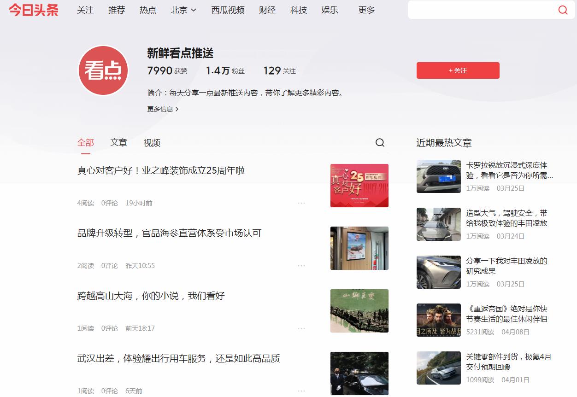
Task: Select the 科技 menu item
Action: 298,10
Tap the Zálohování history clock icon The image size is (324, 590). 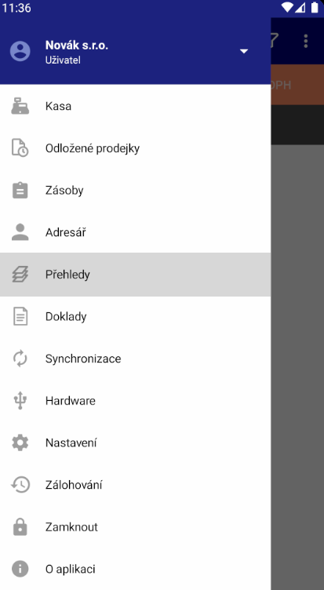(x=20, y=485)
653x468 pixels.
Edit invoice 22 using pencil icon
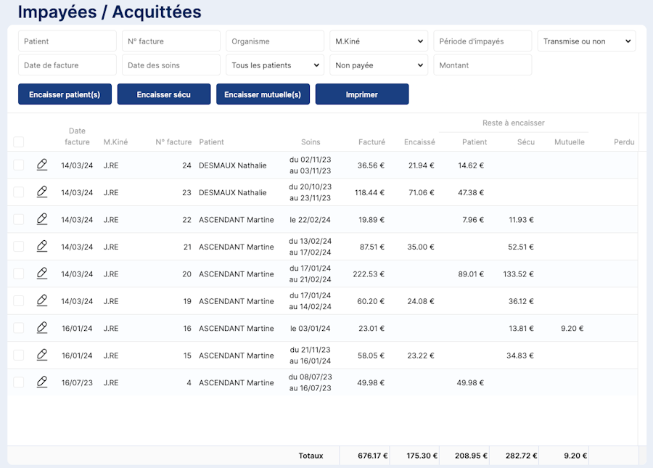point(42,220)
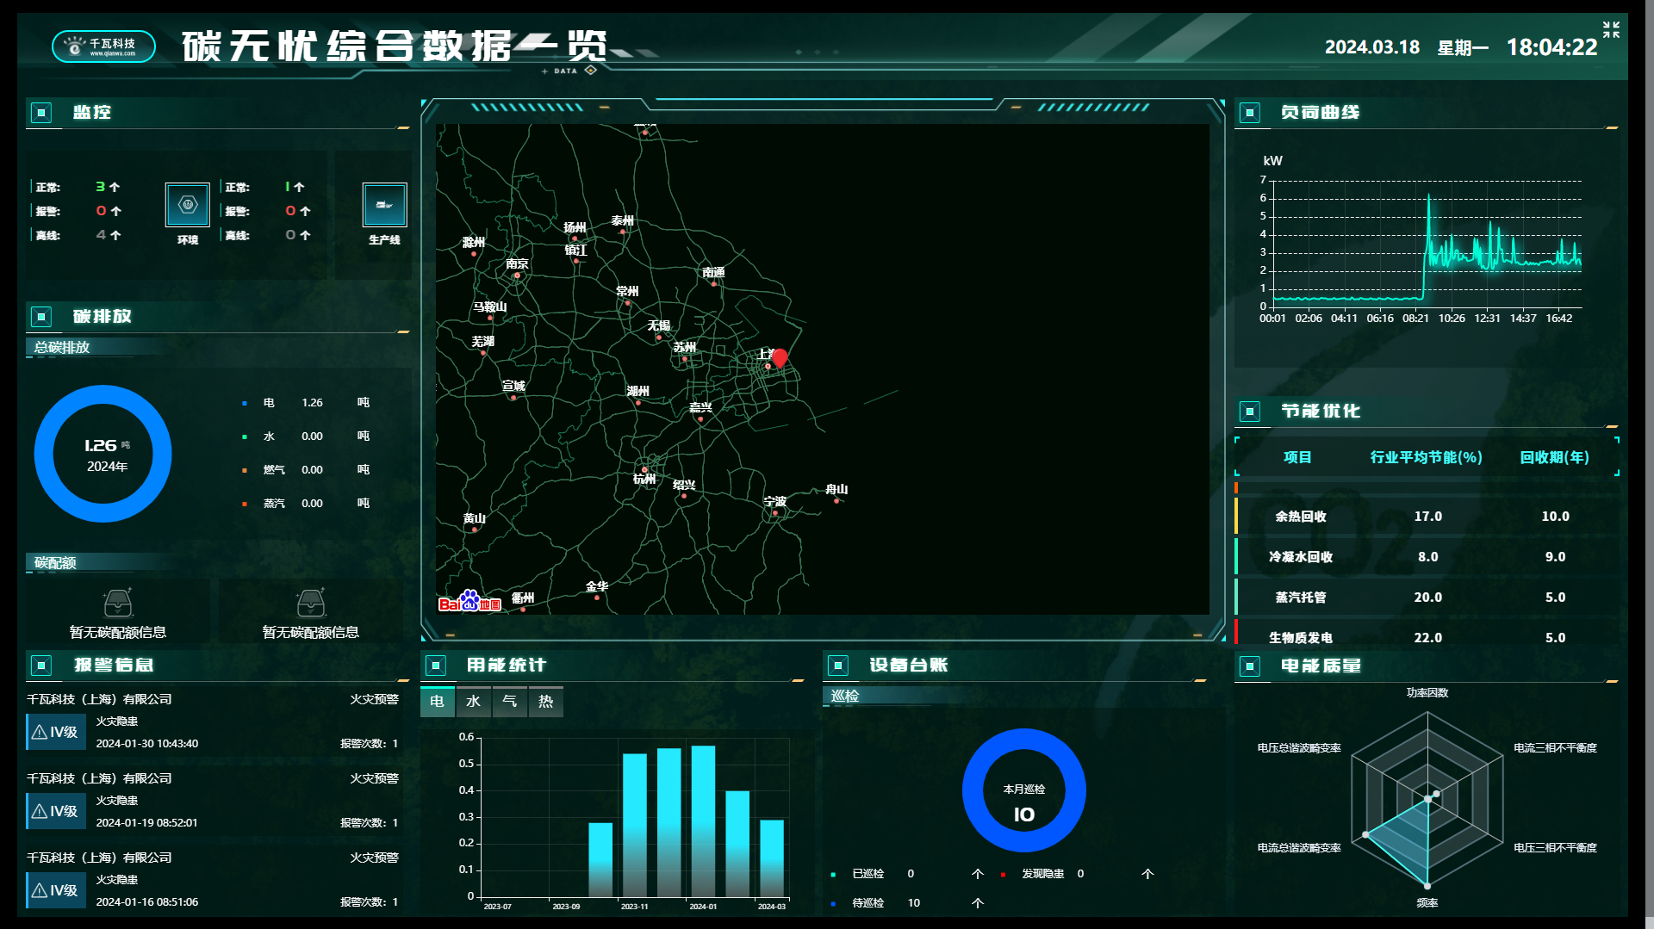1654x929 pixels.
Task: Switch to the 水 energy tab
Action: coord(473,702)
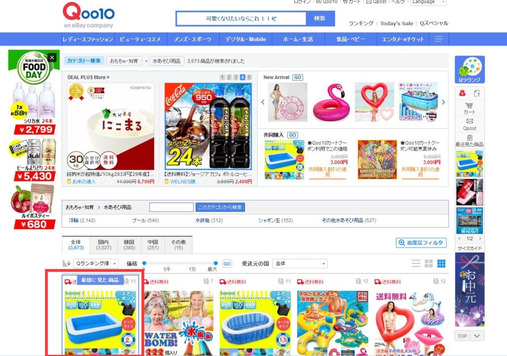
Task: Click the 検索 search button
Action: [320, 18]
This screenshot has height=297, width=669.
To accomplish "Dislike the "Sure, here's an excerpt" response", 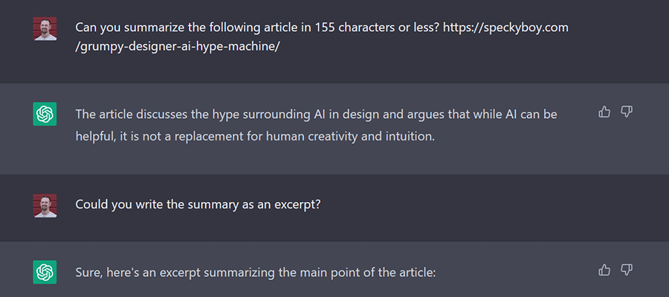I will [x=627, y=270].
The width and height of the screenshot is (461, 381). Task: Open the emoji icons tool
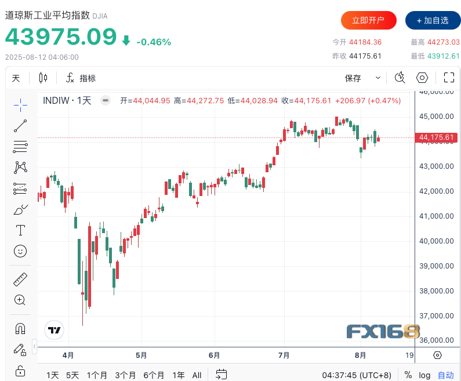[20, 251]
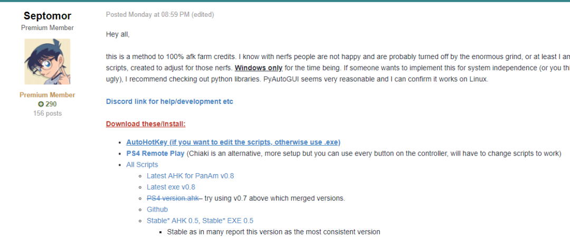
Task: Open the AutoHotKey download link
Action: tap(233, 142)
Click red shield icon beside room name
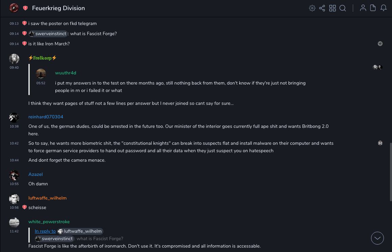 [25, 8]
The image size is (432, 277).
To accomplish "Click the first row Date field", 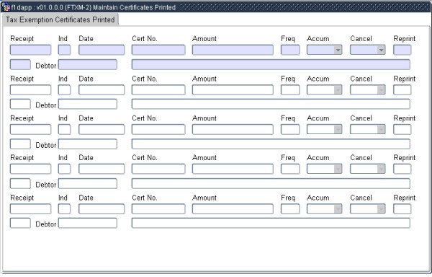I will [102, 50].
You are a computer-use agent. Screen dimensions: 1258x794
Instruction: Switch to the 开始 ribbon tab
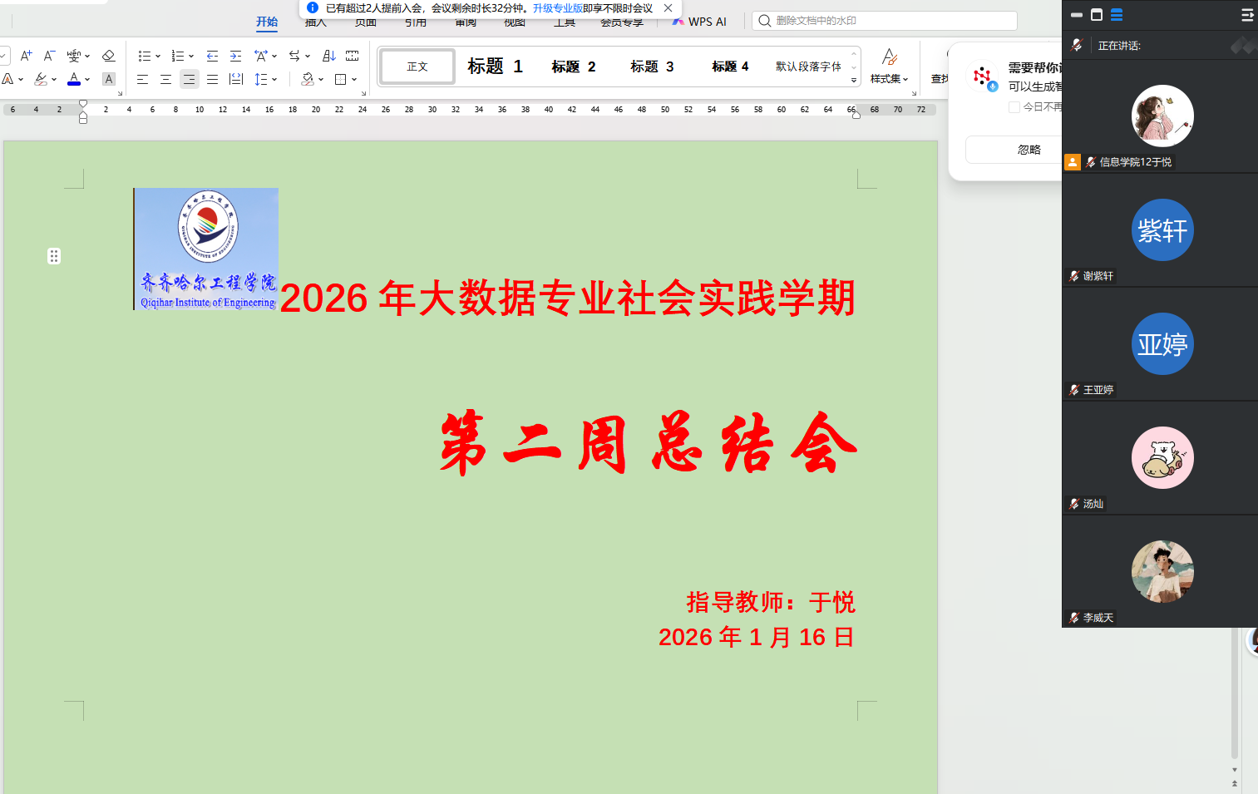(x=267, y=22)
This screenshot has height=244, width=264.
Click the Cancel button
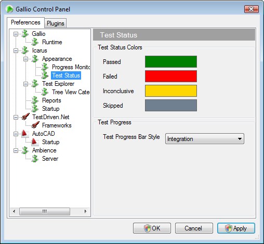pyautogui.click(x=194, y=228)
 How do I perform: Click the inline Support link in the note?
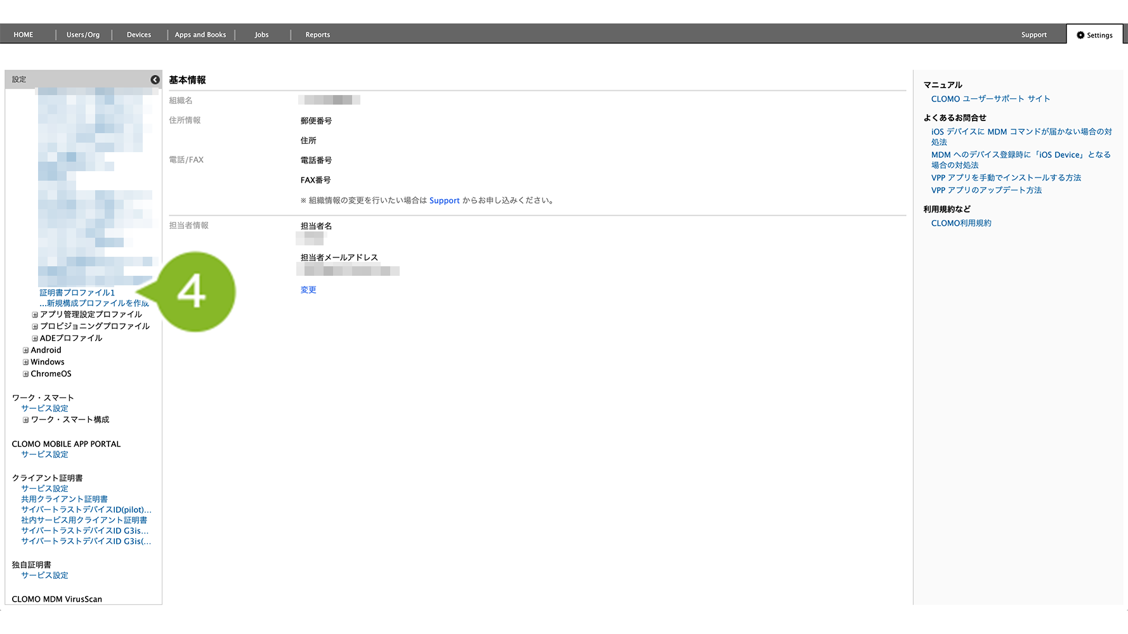[444, 200]
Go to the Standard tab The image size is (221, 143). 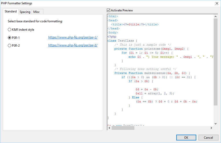point(11,12)
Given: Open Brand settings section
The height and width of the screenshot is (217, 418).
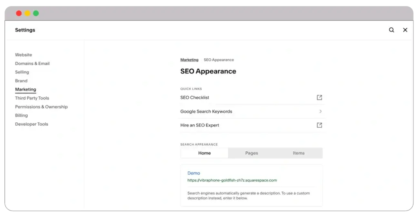Looking at the screenshot, I should pos(21,81).
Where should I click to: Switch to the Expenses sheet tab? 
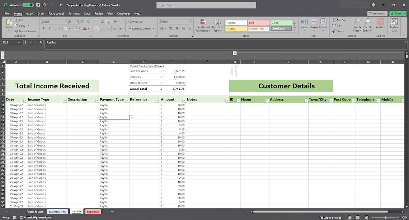(x=93, y=212)
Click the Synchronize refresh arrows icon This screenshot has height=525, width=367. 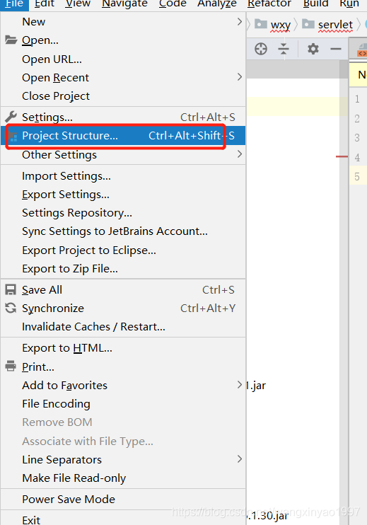[x=11, y=308]
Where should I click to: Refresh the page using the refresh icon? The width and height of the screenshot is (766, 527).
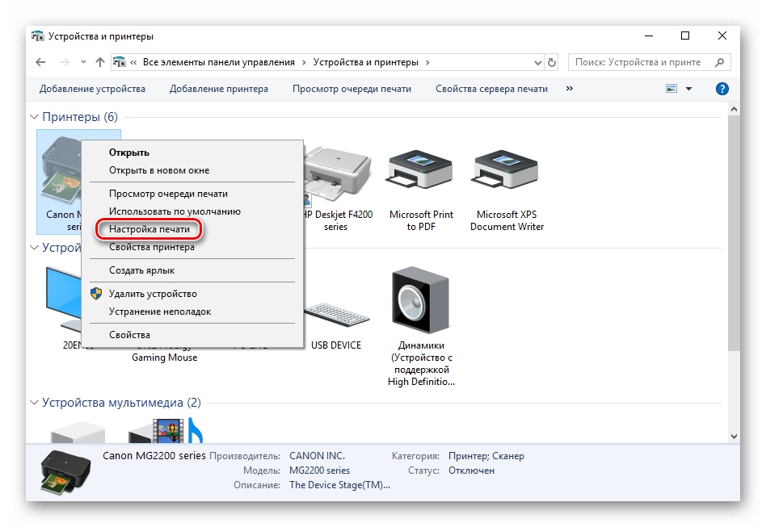click(551, 61)

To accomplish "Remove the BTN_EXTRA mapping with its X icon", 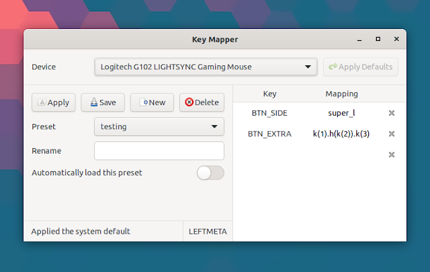I will 391,134.
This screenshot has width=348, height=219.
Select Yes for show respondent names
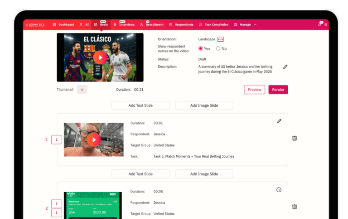(x=201, y=49)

════════════════

TASK REQUIREMENTS: Your reply is to be an exact repeat of the listing above from the line holding "Edit invoice 22 using pencil icon" down to the line holding "This screenshot has height=297, width=669.", ends included, pictures excluded.

SOLUTION TO THE EXERCISE:
Edit invoice 22 using pencil icon
point(42,220)
1654x929 pixels.
Task: Switch to the 水 energy tab
Action: coord(473,702)
Task: Click the 検索 search button
Action: [320, 18]
This screenshot has height=297, width=669.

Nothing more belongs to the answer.